E-verify is an online program managed by U.S. Citizenship and Immigration Services (USCIS) where employers can verify the employment eligibility of their newly hired employees.
Who Uses E-Verify?
Many employers that aren’t required to use E-Verify opt to use E-Verify as another step to confirm their employees are all legally authorized to work in the U.S.
Do employers use Form I9?
This is a government requirement.
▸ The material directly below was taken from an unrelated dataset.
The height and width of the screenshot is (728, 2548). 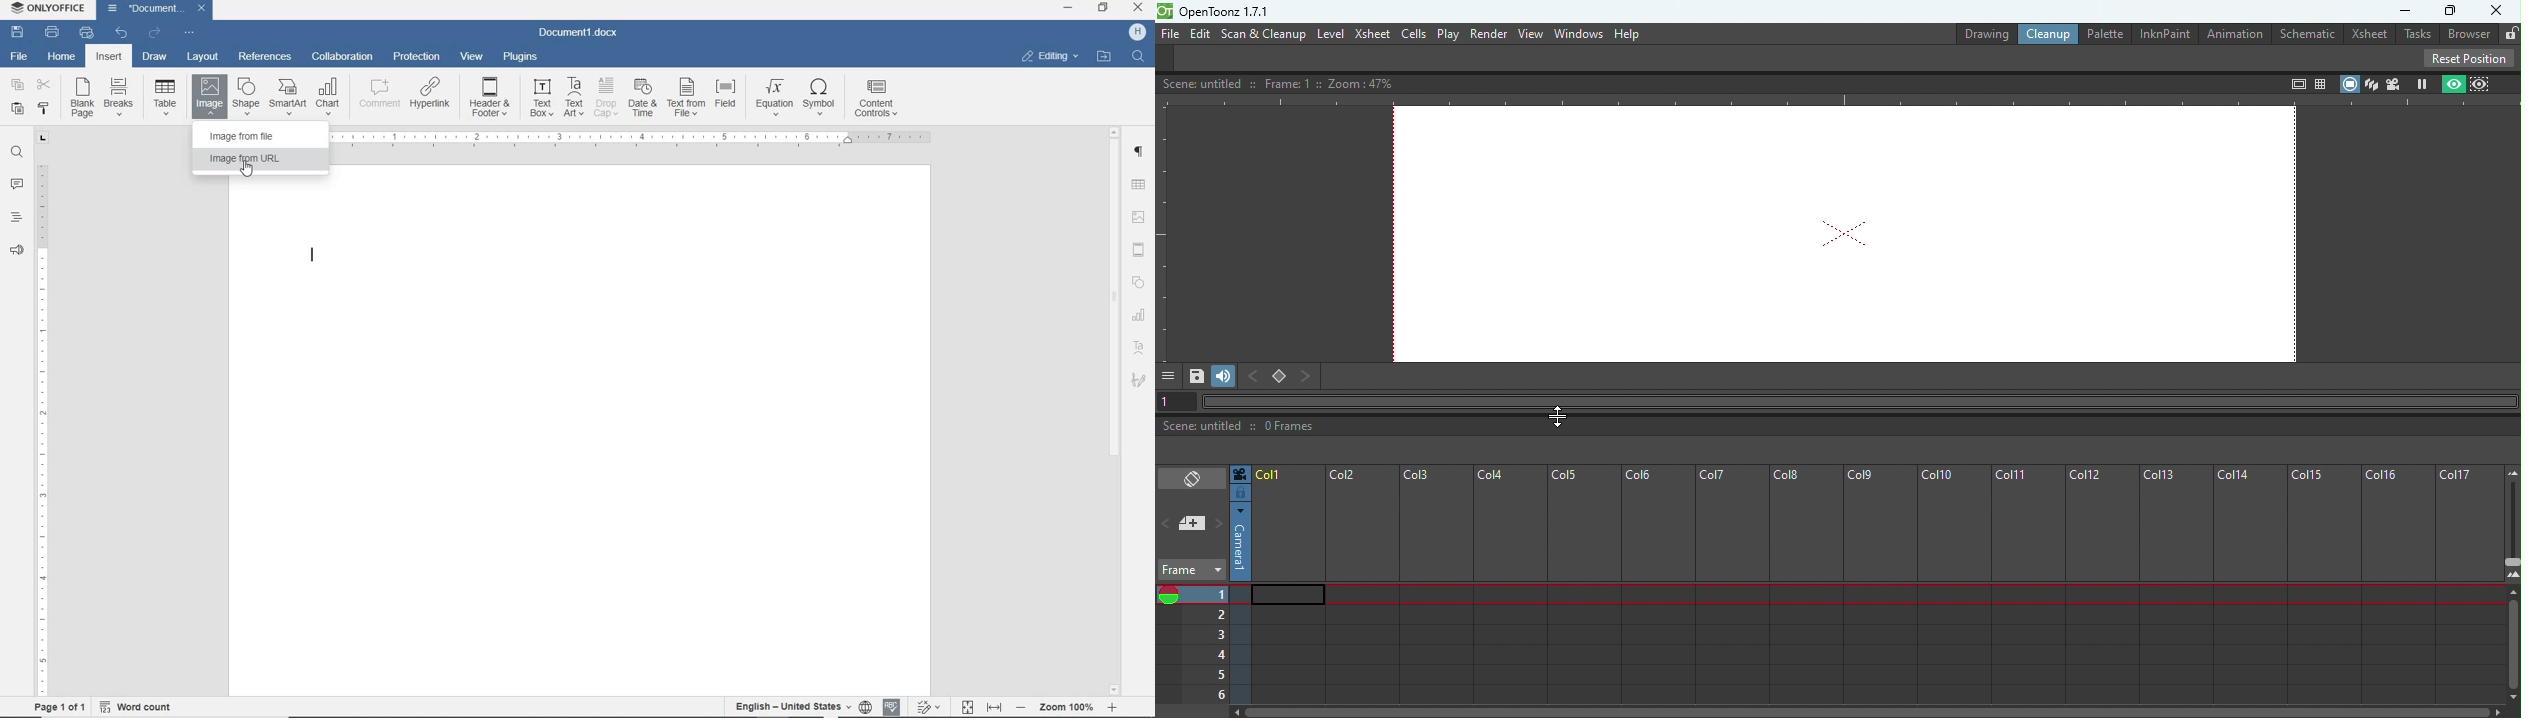 I want to click on Xsheet, so click(x=1372, y=35).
If employers do not obtain, and if applicable, update the I-9 documents correctly, the employer may face steep fines, penalties and even possible criminal charges by the government.
The Form I-9 is a short document that requires the employee to provide the following information:
- Date of Birth
- Social Security Number (if you have one)
- Citizenship status
- Copies of ID in accordance with U.S. Government requirements as provided on the I-9 instructions.
How can I request a copy of my background check?
Please contact AccuSource Customer Service at:
AccuSource Customer Service
Telephone: 888-649-6272 (Monday-Friday, 7am to 5pm Pacific Standard Time)
Attn: Customer Service
1240 E. Ontario Ave., Suite 102-140
Corona, California 92881
The federal Fair Credit Reporting Act: Summary of your rights under the FCRA
For California consumers: Summary of your rights under California law
Additional background screening information and reference materials published by the FTC may be found at: http://business.ftc.gov/privacy-and-security/credit-reporting
If you believe you are the victim of identity theft, applicable information published by the FTC may be found at: https://www.consumer.ftc.gov/features/feature-0014-identity-theft, including a copy of the FTC’s publication “Remedying the Effects of Identity Theft”, which also may be found directly at: http://www.ftc.gov/bcp/edu/pubs/consumer/idtheft/idt09.pdf
How is the decision to hire made?
Please note that AccuSource does not make the hiring decision, and cannot provide you with details as to the reasoning behind your prospective employer’s hiring decision. For the status of your candidacy for employment, you should contact the hiring company directly.